Strengthening dollar and an improving U.S. economy pressure prices
It was bright day for precious metals on Thursday, 04 September 2014 at Comex. Gold prices ended the U.S. day session moderately higher on Thursday. Gold prices rebounded just slightly from Tuesday's 11-week low, shaking off concerns of a strengthening dollar and an improving U.S. economy to show signs of life in an otherwise dreary stretch for the yellow metal.
December gold rallied to a session high of $1279.20 per ounce in morning action. However, it gave up the gain as the dollar index strengthened on the ECB's decision to cut all three of its financing rates and Mario Draghi's statement that the central bank would begin purchasing simple ABS in October.
The yellow metal brushed a session low of $1265.50 per ounce and settled with a 0.3% loss at $1266.10 per ounce.

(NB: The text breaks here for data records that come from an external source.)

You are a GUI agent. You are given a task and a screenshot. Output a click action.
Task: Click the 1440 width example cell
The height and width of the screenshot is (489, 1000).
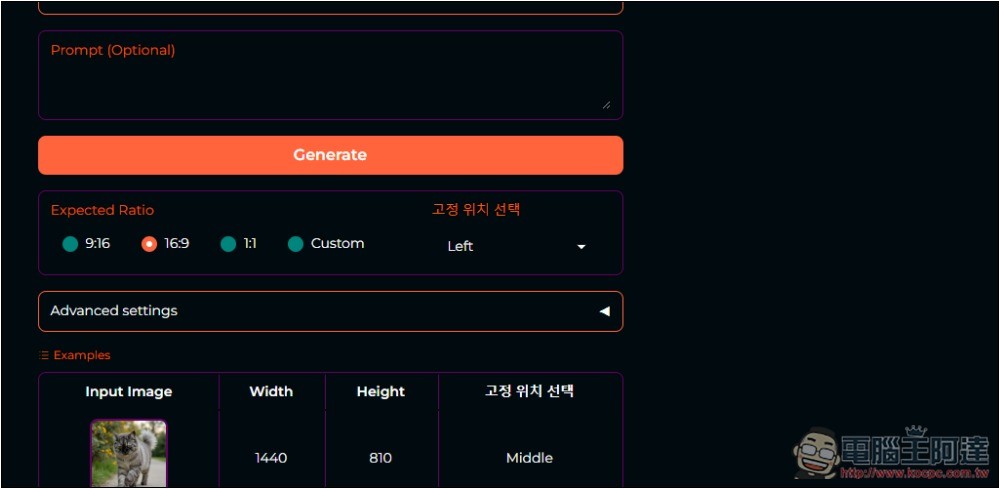pos(271,458)
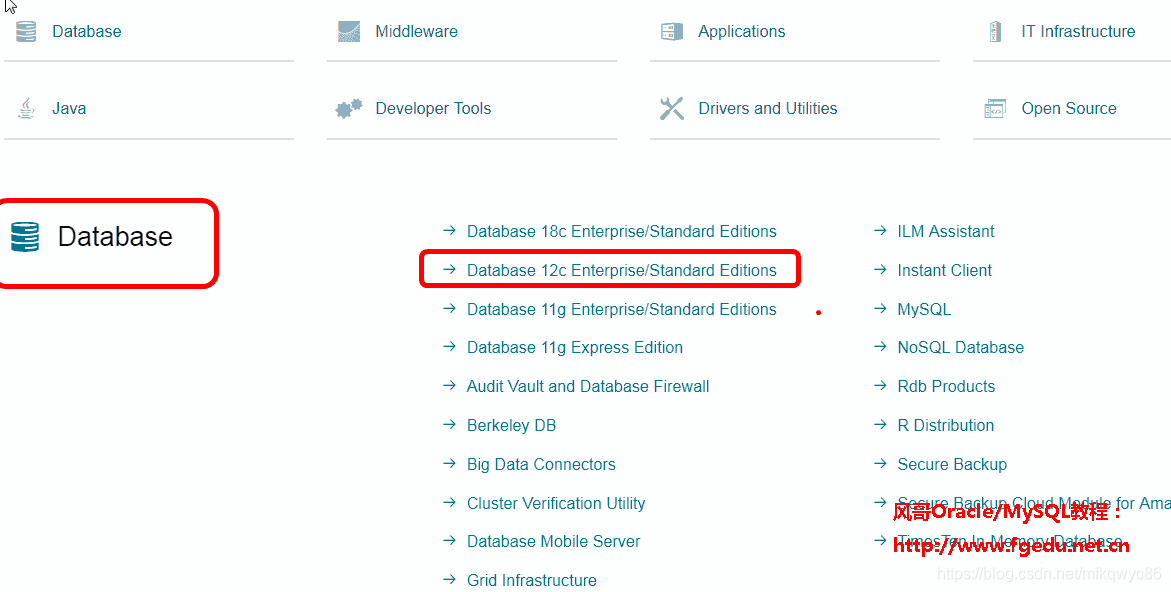
Task: Open the Open Source category icon
Action: 995,108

December silver also pulled back into negative territory after trading as high as $19.39 per ounce in morning pit trade. It eventually settled at $19.13 per ounce, or 0.4% lower.

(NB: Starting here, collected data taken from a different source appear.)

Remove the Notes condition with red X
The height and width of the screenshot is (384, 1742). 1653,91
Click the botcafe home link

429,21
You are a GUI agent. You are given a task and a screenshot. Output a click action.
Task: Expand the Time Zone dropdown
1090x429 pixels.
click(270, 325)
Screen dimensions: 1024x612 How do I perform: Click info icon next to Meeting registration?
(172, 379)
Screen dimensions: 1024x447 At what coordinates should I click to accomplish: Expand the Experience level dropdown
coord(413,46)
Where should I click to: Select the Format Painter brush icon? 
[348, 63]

The yellow metal saw selling pressure develop during the session as the U.S. dollar index pushed sharply higher and hit a 13-month high. The gold-bullish elements of the interest rate cut and quantitative easing announcement from the European Central Bank on Thursday were offset by the surging greenback.

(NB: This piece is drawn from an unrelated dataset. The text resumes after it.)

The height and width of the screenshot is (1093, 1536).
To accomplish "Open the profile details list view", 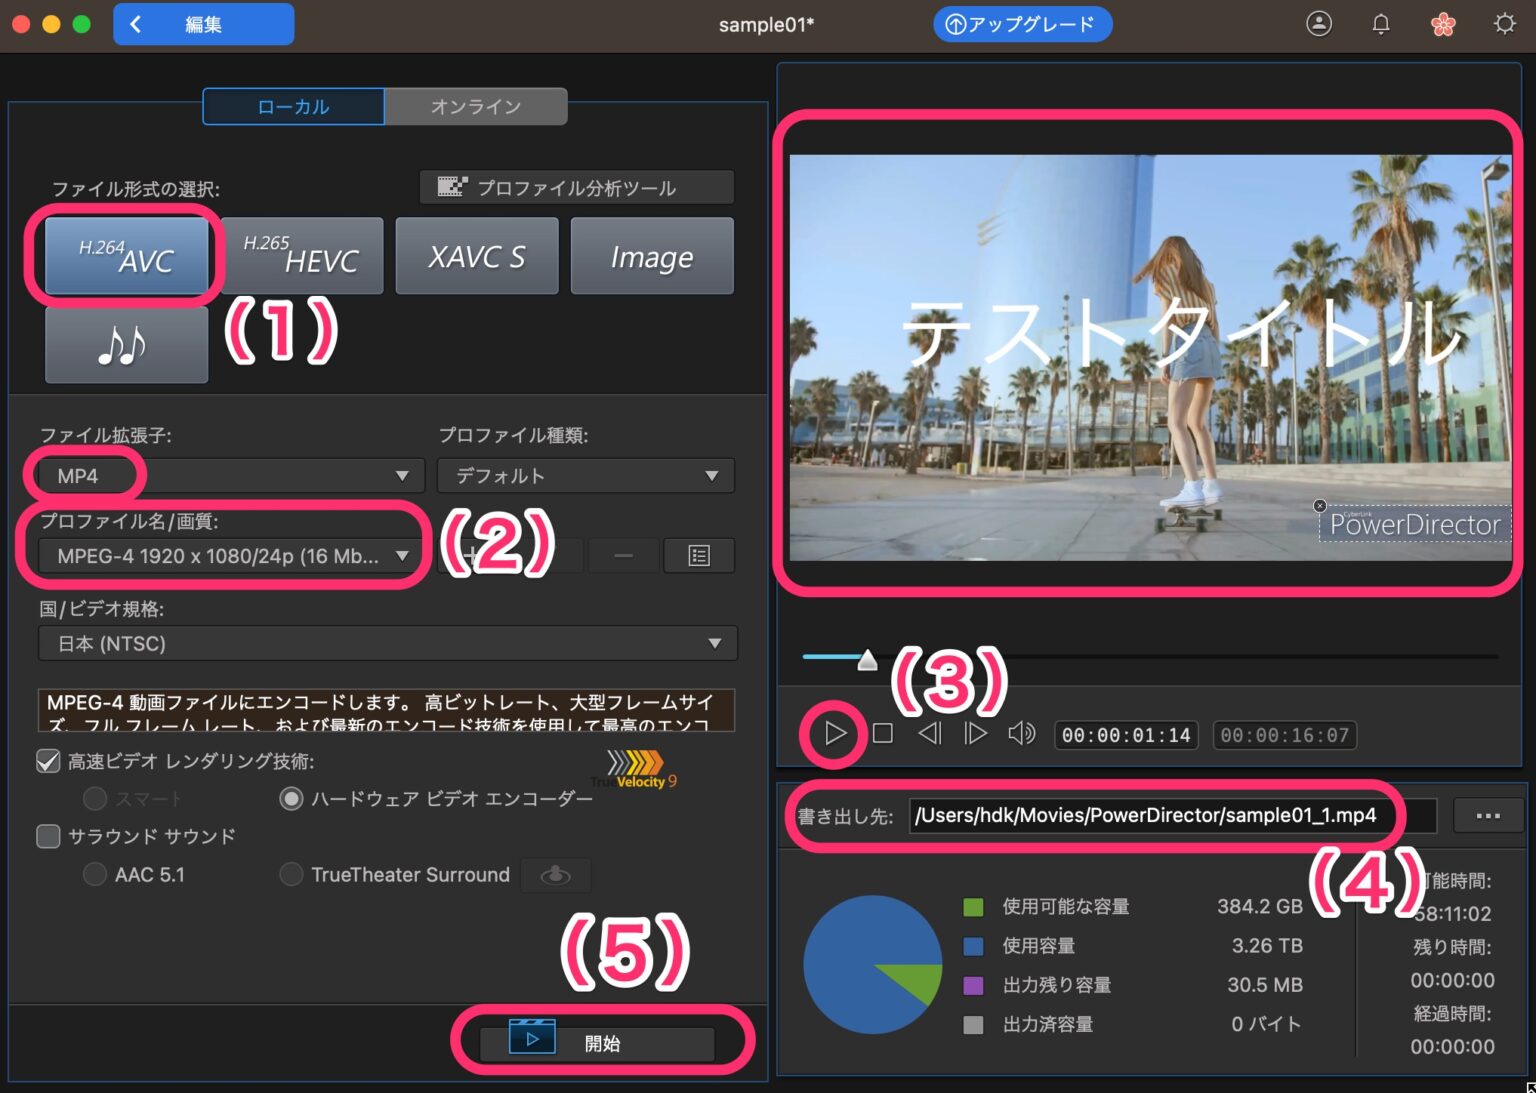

The ECB lowered its key interest rate to very near zero, at .005%. The market place reckoned the ECB was on the verge of announcing fresh monetary stimulus. There was uncertainty on the precise timing of any such move. ECB president Mario Draghi's press conference saw the modest quantitative easing package unveiled. The Euro currency sunk to a 13-month low on the ECB news.
Next up is the U.S. jobs report on Friday, which will give the latest reading on the important non-farm payrolls growth, seen at up 220,000 in August. Recent improving U.S. economic data suggests the Federal Reserve will continue to wind down its quantitative easing of monetary policy by the end of this year, and will likely begin to raise interest rates sometime in 2015.
There was a heavy slate of U.S. economic data due for release on Thursday at Wall Street, including the weekly jobless claims report, the ADP national employment report, the Challenger job cuts report, revised productivity and costs, the international trade report, the U.S. services PMI, the ICSC chain store sales report, the DOE liquid energy stocks report, and the ISM non-manufacturing report. That data was a mixed bag but mostly upbeat.
On the geopolitical front there have been no major, markets-moving developments this week.